Correlates of Homelessness

Codelibrary(ggplot2)
library(ggthemes)
library(scales)
library(tidyverse)
library(knitr)
library(sf)
library(stargazer)
library(data.table)
library(ggmap)
library(lwgeom)
library(units)
library(lfe)
library(vtable)

#---- Load the main datasets
d.ACS <- data.table(read.csv("data/processed/ACS1YR_by_county_year.csv"))
d.PIT <- data.table(read.csv("data/processed/PIT_by_CoC_Year.csv"))
xwalk <- data.table(read.csv("data/HUD-CoC-Geography-Crosswalk/county_coc_match.csv"))


#---- Crosswalk ACS data to coc-year

key.vars <- c("state","county","year","NAME") 
mean.vars <- c("MedianIncome", "MeanIncome", "HomeownerVacRate", "RentalVacRate")
count.vars <- setdiff(names(d.ACS), union(key.vars, mean.vars))

# merge cocs onto counties
d.ACS[, county_fips:=state*1000 + county]
d2 <- inner_join(d.ACS, xwalk, by=c("county_fips"))

# collapse to coc year level
d3 <- d2 %>%
  group_by(coc_number, coc_name, year) %>% 
  summarize_at(mean.vars, ~ weighted.mean(.x, pct_cnty_pop_coc, na.rm=T)) %>%
  ungroup()

sum.partial <- function(x,w) {
  sum(x*w, na.rm=T)
}

d4 <- d2 %>%
  group_by(coc_number, coc_name, year) %>% 
  summarize_at(count.vars, ~ sum.partial(.x, pct_cnty_pop_coc/100)) %>%
  ungroup()

d <- inner_join(d3,select(d4,-coc_name),by=c("coc_number","year"))

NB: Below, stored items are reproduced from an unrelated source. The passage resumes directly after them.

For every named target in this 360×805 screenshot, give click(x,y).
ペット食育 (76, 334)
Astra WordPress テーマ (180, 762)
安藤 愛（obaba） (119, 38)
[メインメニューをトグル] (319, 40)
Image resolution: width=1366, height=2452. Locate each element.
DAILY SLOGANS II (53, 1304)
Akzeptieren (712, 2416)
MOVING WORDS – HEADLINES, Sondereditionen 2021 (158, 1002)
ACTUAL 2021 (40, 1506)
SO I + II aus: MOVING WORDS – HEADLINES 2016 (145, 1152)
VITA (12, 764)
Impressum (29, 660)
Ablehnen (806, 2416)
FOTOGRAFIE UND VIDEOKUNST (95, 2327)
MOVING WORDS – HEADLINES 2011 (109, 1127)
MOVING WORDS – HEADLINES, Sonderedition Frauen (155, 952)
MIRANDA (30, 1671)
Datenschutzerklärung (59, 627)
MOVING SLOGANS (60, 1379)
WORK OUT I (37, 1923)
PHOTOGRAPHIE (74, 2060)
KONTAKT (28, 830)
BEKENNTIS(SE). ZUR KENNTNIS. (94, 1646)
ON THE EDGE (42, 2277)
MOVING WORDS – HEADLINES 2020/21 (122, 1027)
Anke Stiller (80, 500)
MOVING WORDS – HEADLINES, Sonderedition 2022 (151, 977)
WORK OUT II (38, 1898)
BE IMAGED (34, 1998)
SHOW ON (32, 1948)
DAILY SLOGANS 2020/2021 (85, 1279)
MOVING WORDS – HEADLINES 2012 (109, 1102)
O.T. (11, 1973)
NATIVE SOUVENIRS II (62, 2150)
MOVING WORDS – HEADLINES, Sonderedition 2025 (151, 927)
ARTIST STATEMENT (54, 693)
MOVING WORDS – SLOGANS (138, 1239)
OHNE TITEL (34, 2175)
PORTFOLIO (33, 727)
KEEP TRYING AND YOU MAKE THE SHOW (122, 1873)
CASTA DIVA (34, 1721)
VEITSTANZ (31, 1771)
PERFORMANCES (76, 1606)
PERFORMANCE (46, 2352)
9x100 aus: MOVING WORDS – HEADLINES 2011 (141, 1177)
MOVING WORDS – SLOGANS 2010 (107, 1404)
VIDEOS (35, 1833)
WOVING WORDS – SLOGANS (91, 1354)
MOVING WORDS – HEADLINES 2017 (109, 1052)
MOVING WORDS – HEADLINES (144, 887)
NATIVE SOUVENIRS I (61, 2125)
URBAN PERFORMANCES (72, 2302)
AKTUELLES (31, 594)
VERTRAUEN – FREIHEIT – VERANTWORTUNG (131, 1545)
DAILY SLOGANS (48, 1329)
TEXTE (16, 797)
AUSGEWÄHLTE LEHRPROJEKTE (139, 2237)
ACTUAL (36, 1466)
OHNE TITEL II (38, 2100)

#---- Merge ACS data with PIT data
d.PIT <- d.PIT %>%
  rename(
    year = Year,
    coc_number = CoC.Id
  )
d <- data.table(inner_join(d, d.PIT, by=c("coc_number","year")))


#---- Derived variables
d[, unemp.rate:=Unemployed/CivLaborForce*100]
d[, pct.black:=Black/TotalPopulation*100]
d[, pct.hisp:=Hispanic/TotalPopulation*100]
d[, pct.crowded:=(OwnOccHU1.01to1.5+OwnOccHU1.51to2+OwnOccHU2.01plus+
                    RentOccHU1.01to1.5+RentOccHU1.51to2+RentOccHU2.01plus)/(
                      OwnOccHU+RentOccHU)*100]
d[, pct.highrent:=(RTI_30to35+RTI_35to40+RTI_40to50+RTI_50plus)/(RenterOccHU-RTI_NA)*100]
d[, homeless.rate:=Homeless/(TotalPopulation/100000)]
d[, rooms.per.pop:=TotalRooms/(TotalPopulation)]
d[, ln.median.inc:=log(MedianIncome)]
d[, poverty.rate:=Poverty/Pop.Poverty.Determined*100]
d[, pct.bachelors:=(Educ.Bac+Educ.Grad)/(Pop.25.Over)*100]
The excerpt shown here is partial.